> **Given instruction**
Identify and copy every line in the data below that contains the string "decrease". Letter case matters.

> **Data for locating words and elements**
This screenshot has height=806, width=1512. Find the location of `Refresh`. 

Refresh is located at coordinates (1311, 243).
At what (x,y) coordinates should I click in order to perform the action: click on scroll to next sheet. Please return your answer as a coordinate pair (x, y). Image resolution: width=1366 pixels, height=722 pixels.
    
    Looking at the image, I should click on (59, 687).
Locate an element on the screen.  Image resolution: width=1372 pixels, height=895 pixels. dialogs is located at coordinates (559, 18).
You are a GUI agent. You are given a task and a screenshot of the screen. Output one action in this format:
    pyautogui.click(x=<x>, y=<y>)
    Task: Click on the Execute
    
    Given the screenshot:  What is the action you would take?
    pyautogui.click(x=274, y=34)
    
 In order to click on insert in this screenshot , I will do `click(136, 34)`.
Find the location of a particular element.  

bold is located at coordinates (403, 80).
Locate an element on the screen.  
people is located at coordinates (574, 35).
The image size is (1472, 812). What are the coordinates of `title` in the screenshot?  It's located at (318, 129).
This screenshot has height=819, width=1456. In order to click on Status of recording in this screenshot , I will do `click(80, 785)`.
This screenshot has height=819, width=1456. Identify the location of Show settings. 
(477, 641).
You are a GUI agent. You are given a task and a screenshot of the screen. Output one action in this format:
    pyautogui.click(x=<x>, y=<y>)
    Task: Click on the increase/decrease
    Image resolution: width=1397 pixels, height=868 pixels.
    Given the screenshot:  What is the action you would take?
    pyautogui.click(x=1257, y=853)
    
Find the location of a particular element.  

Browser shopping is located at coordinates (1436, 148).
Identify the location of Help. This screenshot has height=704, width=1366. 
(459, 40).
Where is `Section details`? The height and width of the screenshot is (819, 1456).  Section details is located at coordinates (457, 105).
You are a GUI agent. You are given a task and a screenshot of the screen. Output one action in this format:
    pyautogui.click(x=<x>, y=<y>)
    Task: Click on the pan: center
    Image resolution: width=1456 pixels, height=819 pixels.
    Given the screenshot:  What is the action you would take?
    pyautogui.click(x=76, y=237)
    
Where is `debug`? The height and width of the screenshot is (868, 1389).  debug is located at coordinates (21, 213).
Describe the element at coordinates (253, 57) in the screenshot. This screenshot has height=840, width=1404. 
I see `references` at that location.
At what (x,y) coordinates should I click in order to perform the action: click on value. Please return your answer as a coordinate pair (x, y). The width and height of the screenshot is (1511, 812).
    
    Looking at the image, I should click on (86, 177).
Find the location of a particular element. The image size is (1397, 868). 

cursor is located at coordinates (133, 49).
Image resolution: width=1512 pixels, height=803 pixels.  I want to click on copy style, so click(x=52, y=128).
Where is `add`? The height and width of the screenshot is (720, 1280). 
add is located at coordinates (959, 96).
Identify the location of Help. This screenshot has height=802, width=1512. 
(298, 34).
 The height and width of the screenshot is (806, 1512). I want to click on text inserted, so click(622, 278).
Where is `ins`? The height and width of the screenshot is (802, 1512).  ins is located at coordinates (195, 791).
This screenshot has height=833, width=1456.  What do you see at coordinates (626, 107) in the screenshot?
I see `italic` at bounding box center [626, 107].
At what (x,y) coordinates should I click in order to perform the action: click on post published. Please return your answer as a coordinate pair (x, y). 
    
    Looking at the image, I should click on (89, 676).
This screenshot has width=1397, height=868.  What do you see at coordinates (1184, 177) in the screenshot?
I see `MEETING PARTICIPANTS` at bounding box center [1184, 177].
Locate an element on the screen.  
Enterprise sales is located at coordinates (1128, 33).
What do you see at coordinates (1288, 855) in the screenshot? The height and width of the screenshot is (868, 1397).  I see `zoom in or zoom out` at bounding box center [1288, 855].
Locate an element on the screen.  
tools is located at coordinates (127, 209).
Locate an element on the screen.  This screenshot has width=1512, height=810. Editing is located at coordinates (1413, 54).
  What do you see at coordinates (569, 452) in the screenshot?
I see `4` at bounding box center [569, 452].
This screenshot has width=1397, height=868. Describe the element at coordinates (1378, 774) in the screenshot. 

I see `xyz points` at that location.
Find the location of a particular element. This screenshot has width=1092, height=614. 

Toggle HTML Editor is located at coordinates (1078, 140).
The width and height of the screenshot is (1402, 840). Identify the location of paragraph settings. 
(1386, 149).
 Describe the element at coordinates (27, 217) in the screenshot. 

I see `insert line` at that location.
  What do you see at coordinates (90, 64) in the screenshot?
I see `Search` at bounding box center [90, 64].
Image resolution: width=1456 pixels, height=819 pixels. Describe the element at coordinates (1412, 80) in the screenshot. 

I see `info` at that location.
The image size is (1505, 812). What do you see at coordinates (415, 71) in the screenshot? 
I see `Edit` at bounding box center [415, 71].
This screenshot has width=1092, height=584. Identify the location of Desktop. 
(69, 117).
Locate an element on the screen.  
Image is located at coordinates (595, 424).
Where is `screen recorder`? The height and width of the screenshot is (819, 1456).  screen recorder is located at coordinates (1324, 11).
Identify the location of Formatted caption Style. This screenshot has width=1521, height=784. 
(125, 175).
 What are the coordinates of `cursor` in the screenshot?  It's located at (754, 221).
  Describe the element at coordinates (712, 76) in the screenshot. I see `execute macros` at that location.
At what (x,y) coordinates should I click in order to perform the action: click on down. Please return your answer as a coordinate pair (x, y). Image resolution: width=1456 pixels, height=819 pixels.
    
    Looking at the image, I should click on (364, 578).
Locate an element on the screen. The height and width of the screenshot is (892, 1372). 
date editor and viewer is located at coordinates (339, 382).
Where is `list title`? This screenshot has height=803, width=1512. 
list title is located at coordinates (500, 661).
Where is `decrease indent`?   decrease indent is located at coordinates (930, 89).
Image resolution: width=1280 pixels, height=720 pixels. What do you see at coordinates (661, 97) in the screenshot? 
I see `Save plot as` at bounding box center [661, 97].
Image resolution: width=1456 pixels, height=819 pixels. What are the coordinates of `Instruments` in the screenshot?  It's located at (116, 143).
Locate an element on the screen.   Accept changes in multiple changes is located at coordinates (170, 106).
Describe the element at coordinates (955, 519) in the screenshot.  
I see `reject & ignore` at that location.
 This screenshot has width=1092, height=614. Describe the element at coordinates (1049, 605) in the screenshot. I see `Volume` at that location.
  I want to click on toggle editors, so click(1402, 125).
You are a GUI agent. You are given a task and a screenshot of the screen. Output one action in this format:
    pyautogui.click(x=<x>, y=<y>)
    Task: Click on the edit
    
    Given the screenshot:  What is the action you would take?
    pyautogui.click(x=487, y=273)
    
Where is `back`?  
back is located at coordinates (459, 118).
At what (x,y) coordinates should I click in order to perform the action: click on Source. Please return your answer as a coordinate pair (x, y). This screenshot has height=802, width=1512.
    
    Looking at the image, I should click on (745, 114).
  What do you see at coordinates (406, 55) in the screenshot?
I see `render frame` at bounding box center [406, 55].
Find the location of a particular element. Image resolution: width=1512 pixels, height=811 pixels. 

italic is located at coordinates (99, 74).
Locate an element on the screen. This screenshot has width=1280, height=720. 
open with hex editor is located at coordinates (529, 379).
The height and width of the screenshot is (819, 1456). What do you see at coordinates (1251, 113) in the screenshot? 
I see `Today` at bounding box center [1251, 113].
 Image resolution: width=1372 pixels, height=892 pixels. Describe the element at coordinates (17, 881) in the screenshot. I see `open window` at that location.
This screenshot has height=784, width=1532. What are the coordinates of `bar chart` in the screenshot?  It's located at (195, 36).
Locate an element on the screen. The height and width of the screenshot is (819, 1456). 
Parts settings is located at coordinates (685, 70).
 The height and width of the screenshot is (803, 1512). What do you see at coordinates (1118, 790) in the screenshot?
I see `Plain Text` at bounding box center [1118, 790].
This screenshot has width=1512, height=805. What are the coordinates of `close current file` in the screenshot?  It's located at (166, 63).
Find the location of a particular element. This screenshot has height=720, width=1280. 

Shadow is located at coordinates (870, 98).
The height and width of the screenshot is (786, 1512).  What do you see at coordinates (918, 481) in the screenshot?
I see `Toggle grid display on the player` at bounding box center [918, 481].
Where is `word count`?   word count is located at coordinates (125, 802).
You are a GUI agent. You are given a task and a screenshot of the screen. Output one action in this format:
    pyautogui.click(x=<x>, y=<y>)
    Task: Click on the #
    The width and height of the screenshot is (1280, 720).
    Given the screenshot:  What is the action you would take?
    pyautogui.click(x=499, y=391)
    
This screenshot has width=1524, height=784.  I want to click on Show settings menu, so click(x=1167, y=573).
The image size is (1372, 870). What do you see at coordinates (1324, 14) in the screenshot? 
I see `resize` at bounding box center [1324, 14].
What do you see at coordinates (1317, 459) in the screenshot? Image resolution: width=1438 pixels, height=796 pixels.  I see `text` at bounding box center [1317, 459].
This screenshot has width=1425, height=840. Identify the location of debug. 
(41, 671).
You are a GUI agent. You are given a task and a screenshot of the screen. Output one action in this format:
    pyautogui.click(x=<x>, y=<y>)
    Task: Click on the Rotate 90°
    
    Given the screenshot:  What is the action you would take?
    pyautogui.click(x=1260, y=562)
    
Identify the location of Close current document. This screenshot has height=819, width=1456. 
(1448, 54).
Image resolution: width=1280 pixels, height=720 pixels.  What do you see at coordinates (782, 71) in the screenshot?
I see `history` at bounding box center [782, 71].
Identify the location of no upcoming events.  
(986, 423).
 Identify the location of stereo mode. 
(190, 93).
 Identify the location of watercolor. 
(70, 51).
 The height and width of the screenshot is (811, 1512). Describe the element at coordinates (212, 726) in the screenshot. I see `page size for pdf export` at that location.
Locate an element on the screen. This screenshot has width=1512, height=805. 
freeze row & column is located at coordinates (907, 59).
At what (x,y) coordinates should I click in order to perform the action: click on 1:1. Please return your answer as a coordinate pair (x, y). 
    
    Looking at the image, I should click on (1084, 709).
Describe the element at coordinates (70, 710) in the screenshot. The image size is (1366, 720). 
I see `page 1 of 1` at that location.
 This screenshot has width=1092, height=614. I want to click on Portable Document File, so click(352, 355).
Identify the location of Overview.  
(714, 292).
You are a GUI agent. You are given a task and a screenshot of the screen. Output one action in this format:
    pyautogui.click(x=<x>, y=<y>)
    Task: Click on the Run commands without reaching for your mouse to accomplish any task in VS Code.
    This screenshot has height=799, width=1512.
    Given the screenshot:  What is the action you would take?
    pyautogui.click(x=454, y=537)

> **Exercise solution**
    Task: Click on the increase/decrease
Where is `decrease indent`?   decrease indent is located at coordinates (930, 89).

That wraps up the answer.